Я стиснул зубы. Я никого не подвешивал. Просто перегнул ублюдка Чета Хайленда через ограждение, чтоб отпугнуть от матери Миллера. И это сработало. Но что толку? Этих придурков не интересовала правда, ведь она не укладывалась в уже написанную обо мне историю. Кровью матери. И отца. В моих жилах текла его кровь.
Каков отец, таков и сын.
– Что скажете?
– Чет ему не отчим, – пробормотал я. – Он всего лишь бездельник, ударивший маму Миллера. Но вам ведь плевать на это.
Полицейские переглянулись.
– У вас проблемы с полицией?
На свободу вырвалось старое воспоминание. Сломленная, истекающая кровью мама пыталась забиться в угол, а отец стоял над ней с битой в руке…
«Ты подвел маму, и теперь она мертва», – подумал я. Но к кому я обращался? К полицейским или к самому себе? Они подвели ее, и я тоже. Я не смог ее защитить.
Как не сумел уберечь и Шайло.
Вина, гнев и горе, словно три обезьяны, сидевшие у меня на спине, пронзительно вскрикнули и завыли.
Ковальски одарил меня тяжелым взглядом.
– Ответьте на вопрос, сынок.
– Людям нужна помощь, – проговорил я. – Если им не помогаете вы, то вмешиваюсь я.
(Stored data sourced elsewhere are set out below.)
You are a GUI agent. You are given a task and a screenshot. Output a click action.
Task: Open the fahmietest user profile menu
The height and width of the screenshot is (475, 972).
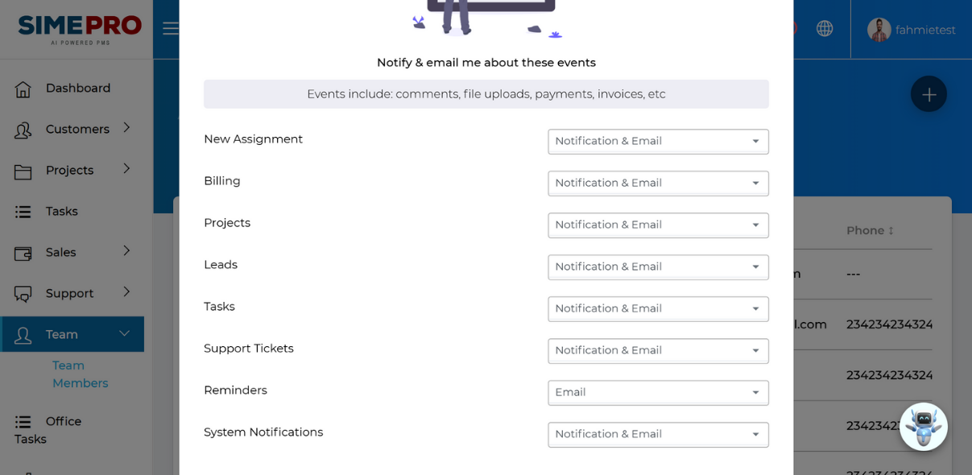pos(912,30)
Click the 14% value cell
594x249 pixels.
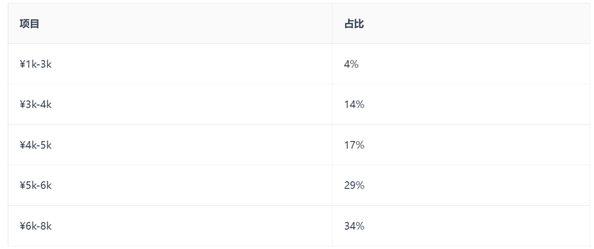pos(354,104)
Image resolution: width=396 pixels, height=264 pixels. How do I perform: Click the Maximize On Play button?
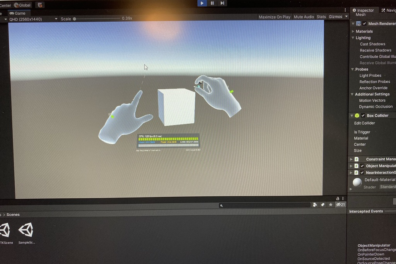(274, 17)
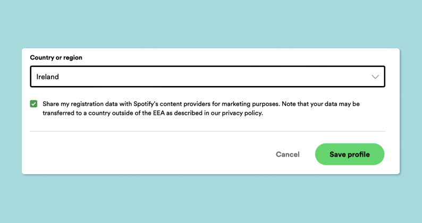Click the selected value "Ireland"

(x=47, y=77)
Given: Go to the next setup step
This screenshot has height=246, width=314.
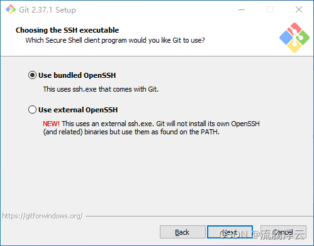Looking at the screenshot, I should coord(230,232).
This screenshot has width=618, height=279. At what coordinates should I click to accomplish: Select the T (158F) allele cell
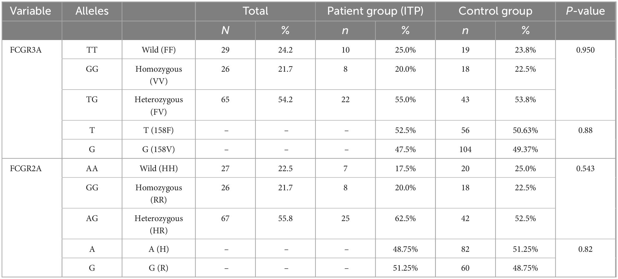(159, 130)
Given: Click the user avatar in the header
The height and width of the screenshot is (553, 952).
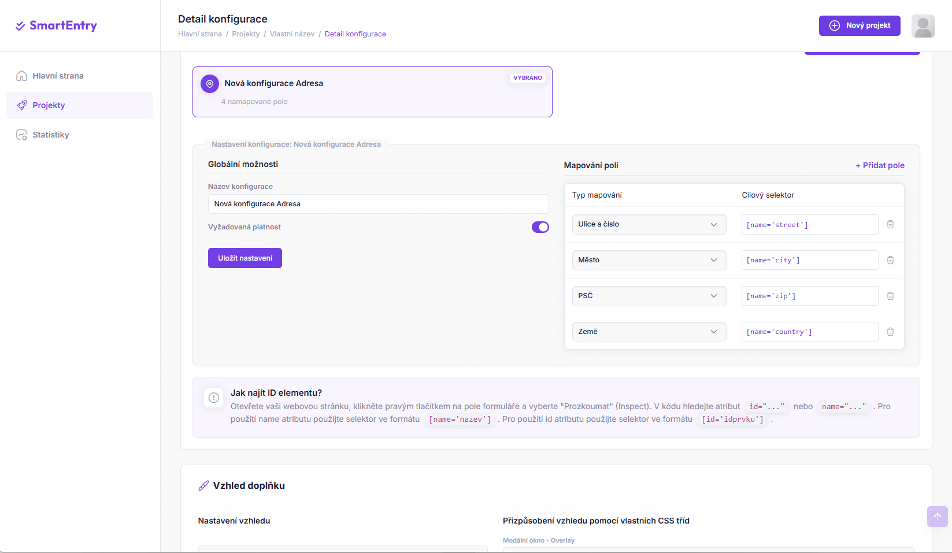Looking at the screenshot, I should 923,26.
– Ну, речь ведь не об охране порядка. – Ковальски закатил глаза. – Чем поможет угроза сбросить человека с балкона?
Я усмехнулся.
– Но ведь после этого он оставил ее в покое, верно?
– А как насчет Фрэнки, два дня назад? Тогда вы тоже «помогали»?
– Я его не трогал.
– Вы не видели Франклина Дауда в ночь на тридцатое июля?
Я поерзал на стуле. Между лопаток, будто насекомое, поползла капелька пота.
– Я ничего не скажу.
– Ну же, Венц, – проговорил Харрис. – Не будем все усложнять. Мы ведь знаем, что произошло.
Ковальски принялся загибать пальцы.
– Ваша ссора с Фрэнки Даудом подтверждена документально. В первый же миг, как вы увидели его, сломали ему нос. Пятьдесят свидетелей подтвердят, что девятого сентября прошлого года вы повалили его на пол на вечеринке в загородном доме. А несколько месяцев назад во всеуслышание заявили, что, если он причинит боль тому, кто вам дорог, вы – цитирую: «вытрясете из него все дерьмо».